The Nutcracker Suite and the Fourth Realm.  A musical, live and animated action mashup that was entertaining for its 90 minute length.

Vice.  (Seen December 31st.)  A movie about a dark and truly evil man, Dick Chaney, basically a psychopath turned vigilante says one reviewer, who was instrumental in leading our country down the path towards ruination as Dubya's VP and the chief whisperer to that reckless fool.  I thought it might be funny because if you can't laugh at tragic events you are just left to cry.  But it's not funny, except for a few guffaw moments like watching Dubya try to shuck and jive his way through his handed-to-him-by-Scalia presidency.  This black biopic just gets grimmer and grimmer as we watch our nation get taken down a darker and darker inglorious path by power-drunk powerbrokers.  I might as well as have spent 132 minutes in a dentist's chair as looking backwards at this grim exposition of America's tragic missteps so far in this century.  

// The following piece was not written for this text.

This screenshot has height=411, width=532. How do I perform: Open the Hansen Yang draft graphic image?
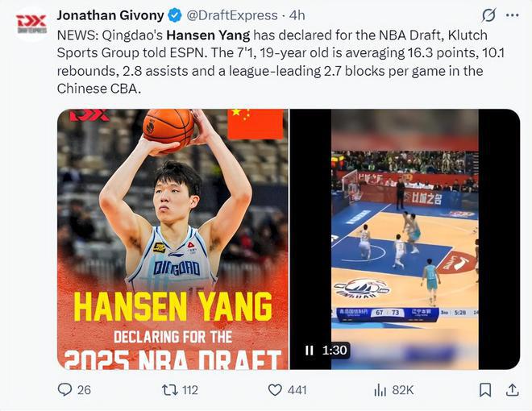[172, 239]
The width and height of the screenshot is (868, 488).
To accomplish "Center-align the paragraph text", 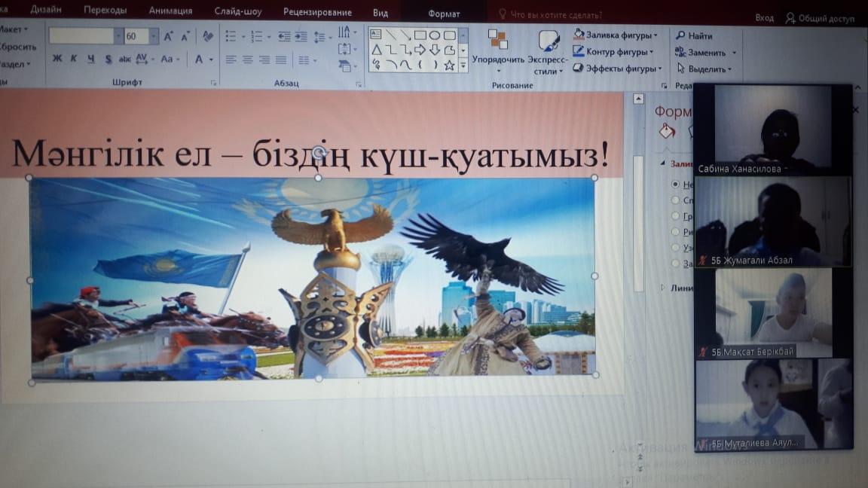I will (247, 59).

The Grinch Who Stole Christmas.  An animated tale of petty revenge and venality perpetrated by a crabbed, self-centered man living alone by circumstances and choice trumped by redemption engendered by love, devotion, civility and inclusion.  This obviously is a morality tale on how the current America might yet emerge back to greatness. 

Thursday, May 3, 2018

Wee wee wee

There's a German pastry shop in Arlington that is a fun place to spend a half hour.

It has all kinds of marzipan creatures.

Bring a book of poetry and enjoy coffee, crumpets and company there.

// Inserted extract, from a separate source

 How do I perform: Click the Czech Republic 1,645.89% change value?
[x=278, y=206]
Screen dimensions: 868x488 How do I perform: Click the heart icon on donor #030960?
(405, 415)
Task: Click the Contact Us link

This little piggy cried wee wee wee all the way home.

Thursday, January 4, 2018

Movies

Last year I saw ten movies.  One I can't remember, but the others were, in loose order of how I liked them, these, although I might have the exact titles wrong:

Dunkirk.  A rousing, well-told spectacle about the British evacuation by boat lift of their surrounded army from the French mainland in 1940 during the fall of France.  It might have saved the world from the scourge of Nazism, although as Churchill drily noted, wars are not won by evacuations.

Darkest Hour.  Another Dunkirk era tale, this time focusing on the lonely struggle of Winston Churchill to keep Britain in the fight during their darkest hour of World War II, and thereby maybe saving the world from the scourge of Nazism, once America finally got in the fight a year and a half later.

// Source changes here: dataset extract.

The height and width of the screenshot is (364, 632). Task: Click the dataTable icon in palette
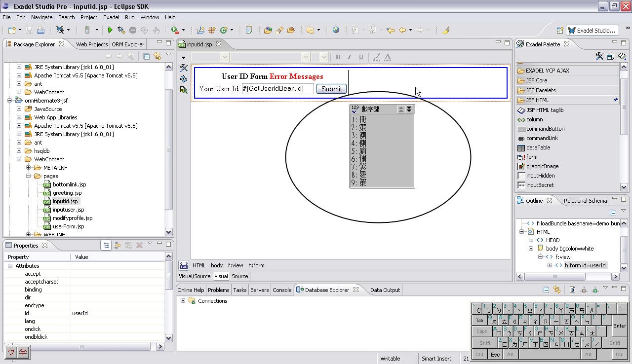(x=521, y=147)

Beauty and the Beast.  Yeah, a musical.  I got dragged to it under false pretenses but I liked it.

Hidden Figures.  A stirring (and true) tale of black women's fight against not only sexism but racism.

The Batman Leggo Movie.  We sneaked into it after another show.  It was funny.

Despicable Me 3.  We sneaked into it after another show.  It was funny.

Thor.  It was deadpan funny, inspiring, well-paced and well done.

A Monster Calls.  It was about a tree in the cemetery, is what I remember.  And fatherhood, I think.

Fist Fight.  It was dreadful and unwatchable, something about a beleaguered schoolteacher in a tough school.  We walked out after 20 minutes and snuck into another show.

Thursday, September 1, 2016

A trip to the beach

Last week I went to Buckroe Beach in Hampton, Virginia for a trip to the shore.  My cousin Liz and her husband Bill from Colorado rented a cottage a block from the beach and invited me to stay for a few days.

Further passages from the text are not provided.